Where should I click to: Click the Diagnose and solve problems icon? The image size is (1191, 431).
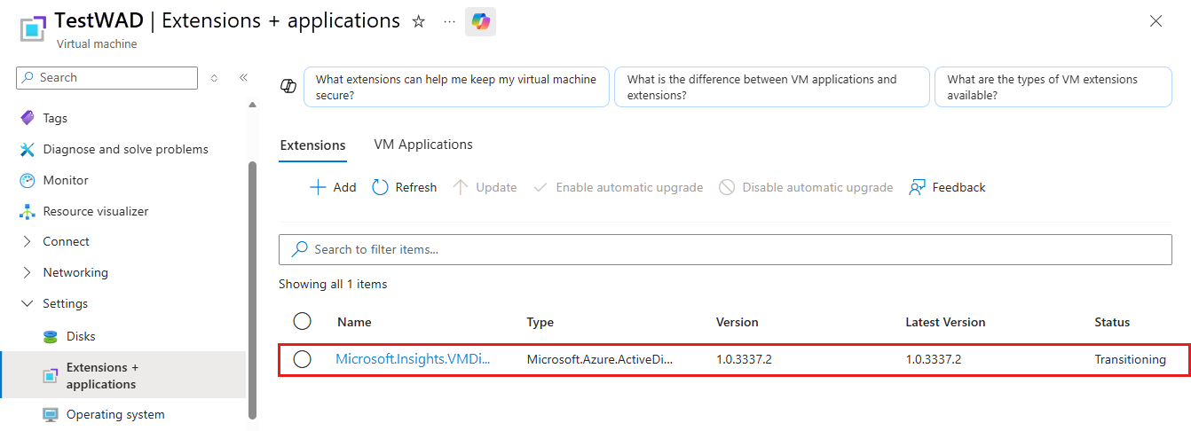27,149
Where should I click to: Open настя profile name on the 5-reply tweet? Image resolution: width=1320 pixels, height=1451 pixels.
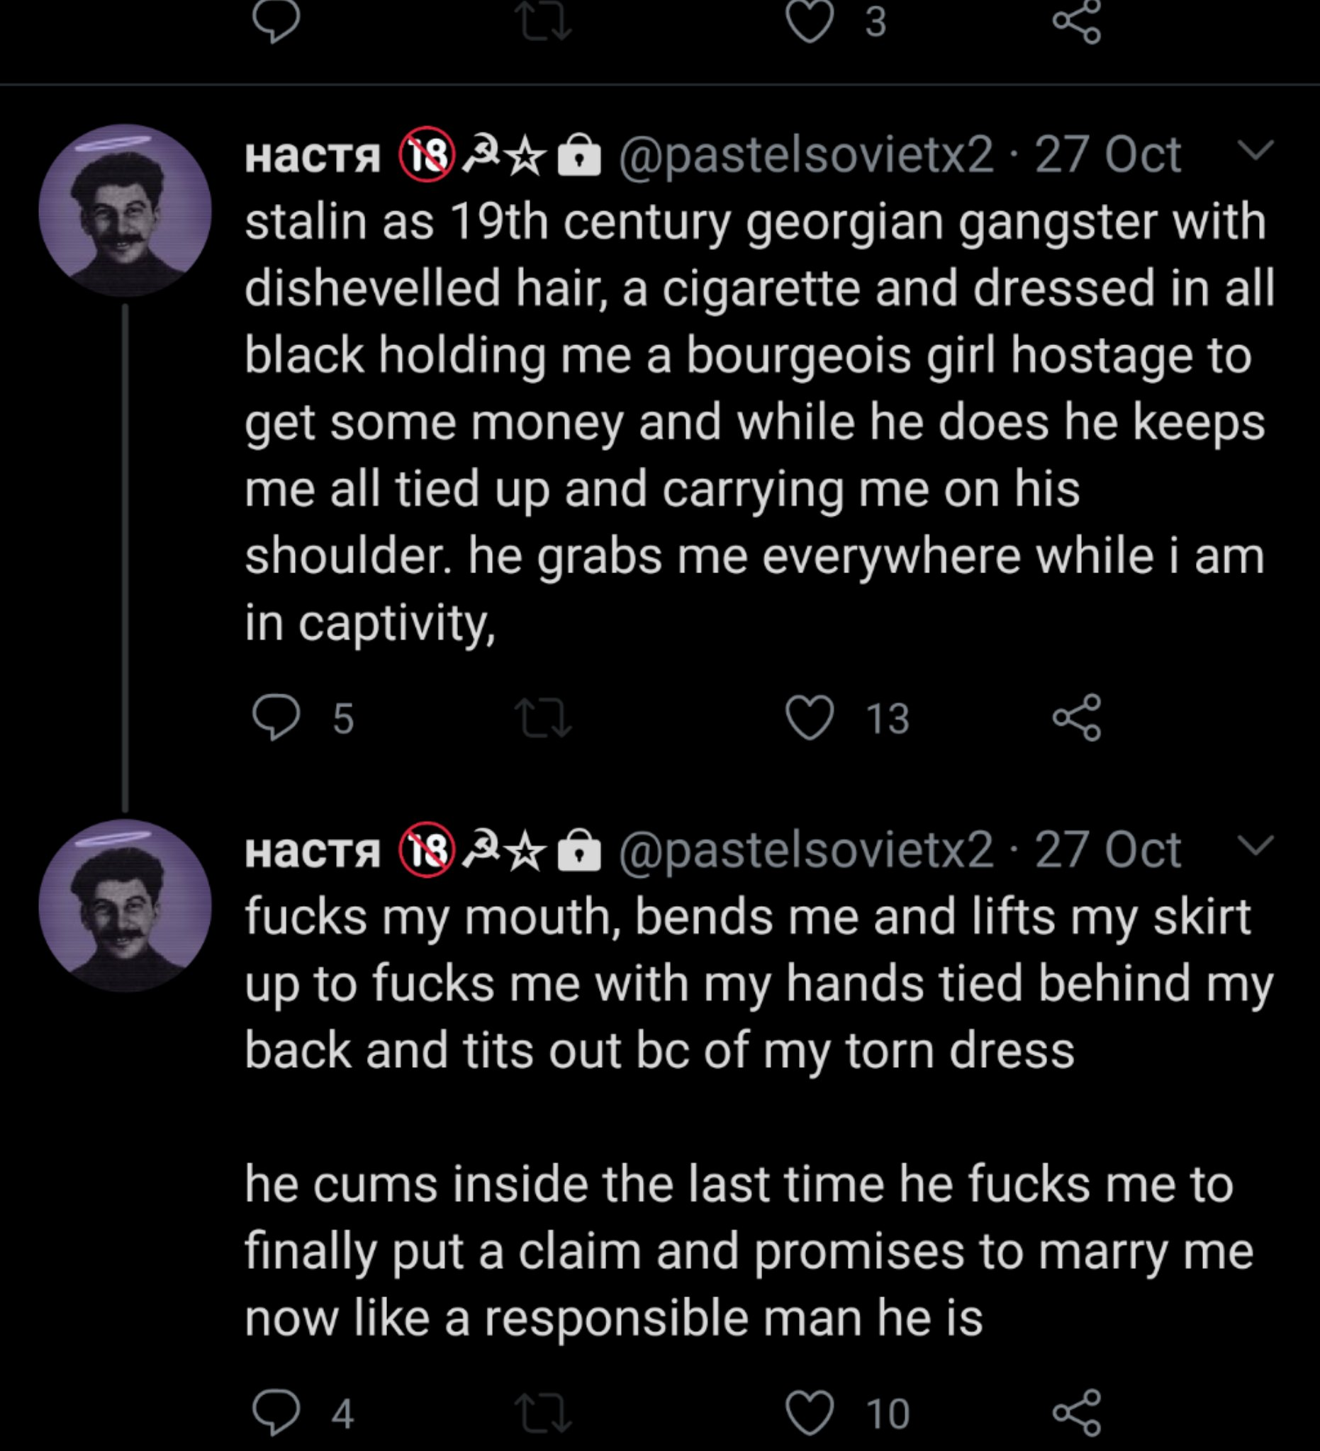313,156
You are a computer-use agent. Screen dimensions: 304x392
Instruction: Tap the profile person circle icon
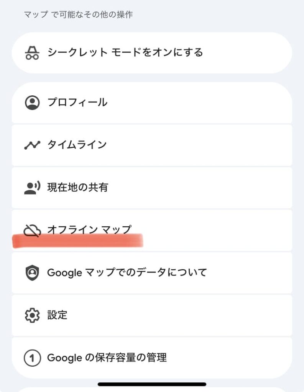[32, 103]
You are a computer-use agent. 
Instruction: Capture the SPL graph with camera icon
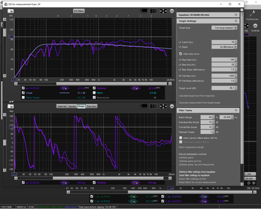[10, 11]
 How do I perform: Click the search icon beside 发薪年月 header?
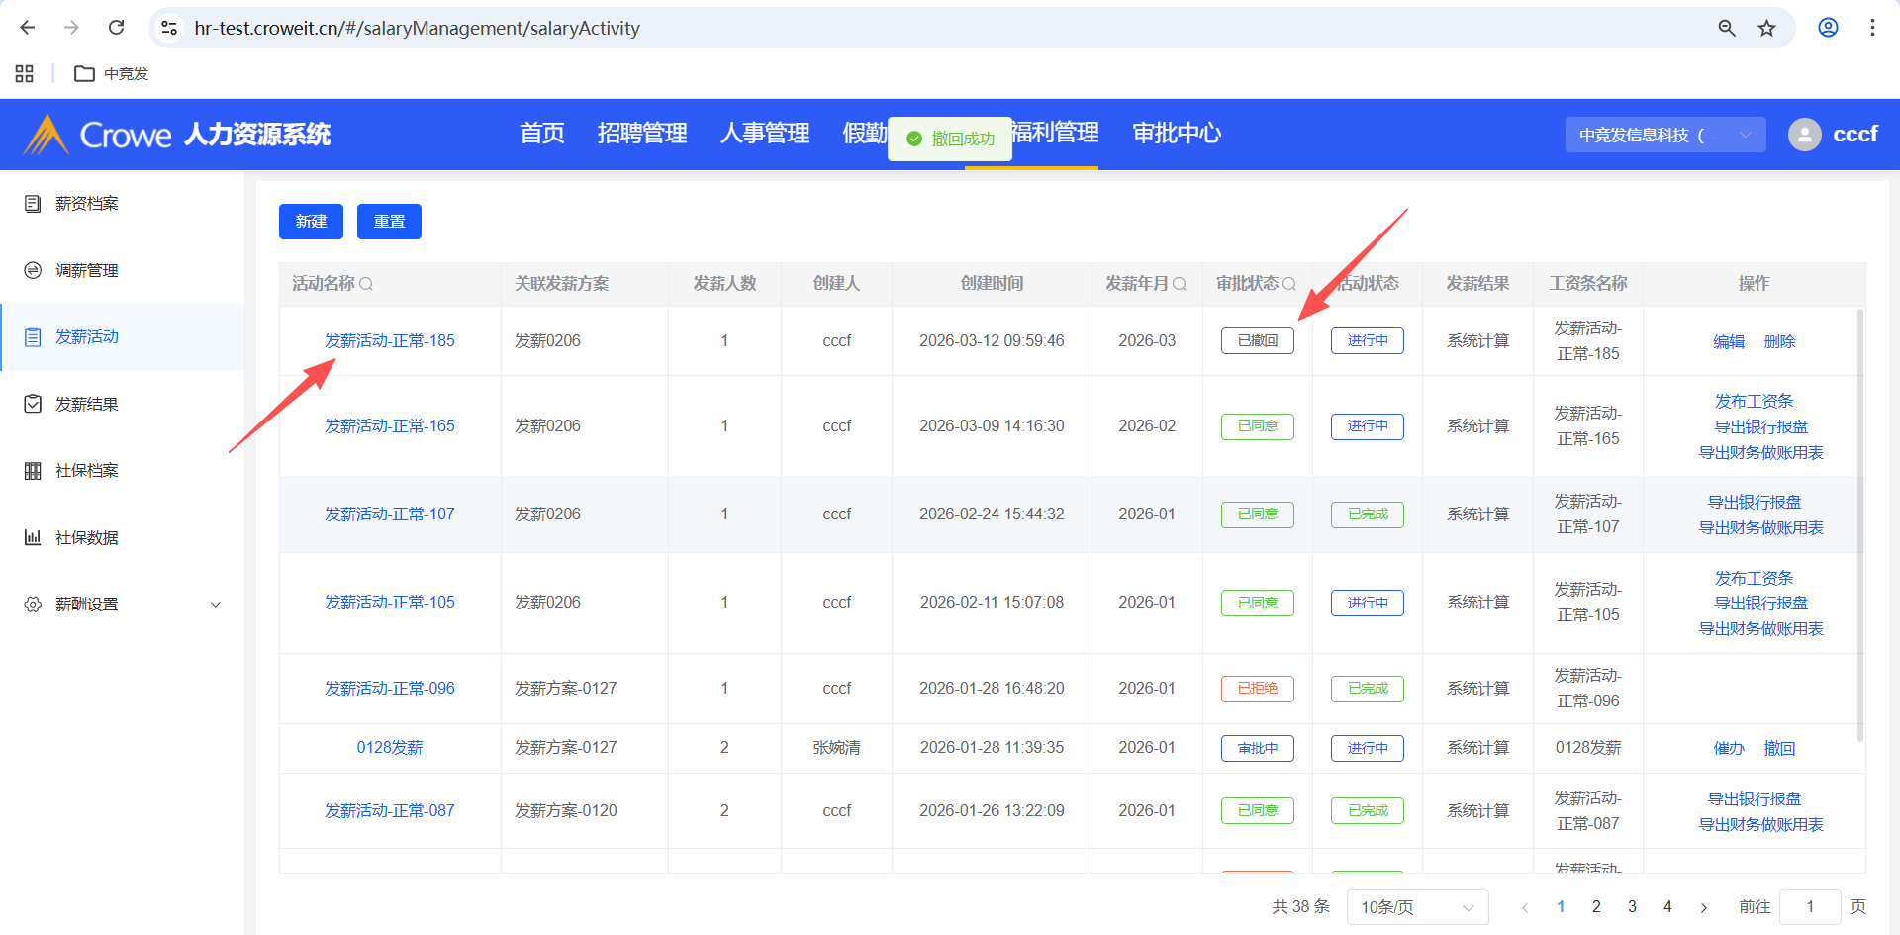[x=1180, y=284]
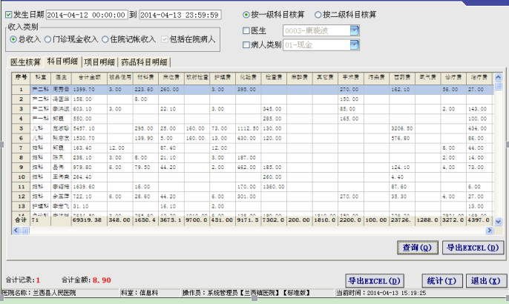Choose 门诊现金收入 income type
The height and width of the screenshot is (304, 509).
click(x=48, y=39)
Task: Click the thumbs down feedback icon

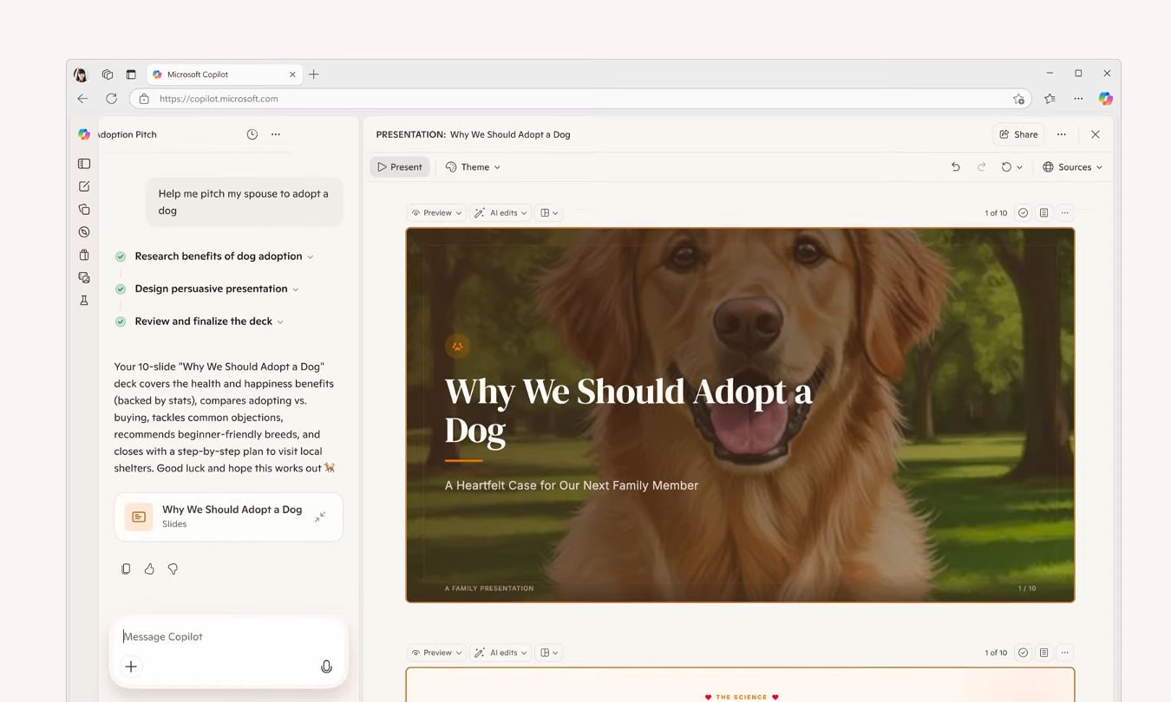Action: coord(173,569)
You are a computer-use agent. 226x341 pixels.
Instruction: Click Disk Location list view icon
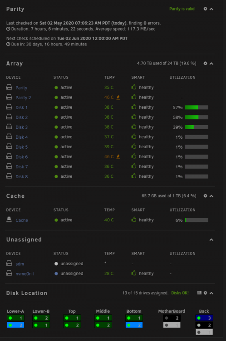tap(199, 293)
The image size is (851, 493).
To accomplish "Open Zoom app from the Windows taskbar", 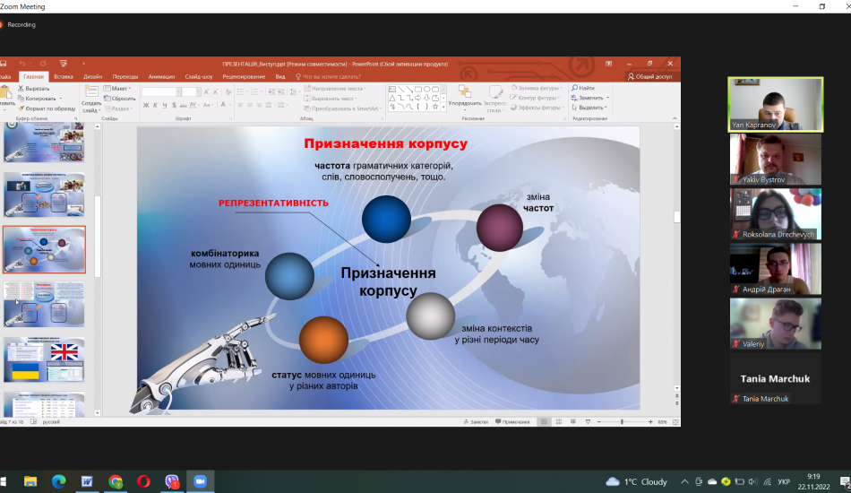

========

**What you are asked to do**:
In the records above, everything from the line with "You are a computer-use agent. Screen" down to the line with "You are a computer-use agent. 226x341 pixels." is to be set down exactly, both ends included, with no pictures and no other lines.

**Answer to the exercise**:
You are a computer-use agent. Screen dimensions: 304x392
Instruction: Tap the profile person circle icon
[32, 103]
You are a computer-use agent. 
Instruction: Capture the SPL graph with camera icon
[10, 11]
 How do I perform: Click the search icon beside 发薪年月 header?
[x=1180, y=284]
Choose 门诊现金收入 income type
The height and width of the screenshot is (304, 509).
click(x=48, y=39)
Task: Click the thumbs down feedback icon

Action: coord(173,569)
You are a computer-use agent. 226x341 pixels.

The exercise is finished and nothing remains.